▸ **What you are asked to do**
Each record below needs to be written out exactly as it appears.

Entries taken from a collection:
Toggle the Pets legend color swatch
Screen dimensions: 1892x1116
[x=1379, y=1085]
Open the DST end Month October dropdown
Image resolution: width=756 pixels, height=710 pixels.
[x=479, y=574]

▸ **Result of the exercise**
Toggle the Pets legend color swatch
Screen dimensions: 1892x1116
[x=1379, y=1085]
Open the DST end Month October dropdown
Image resolution: width=756 pixels, height=710 pixels.
[x=479, y=574]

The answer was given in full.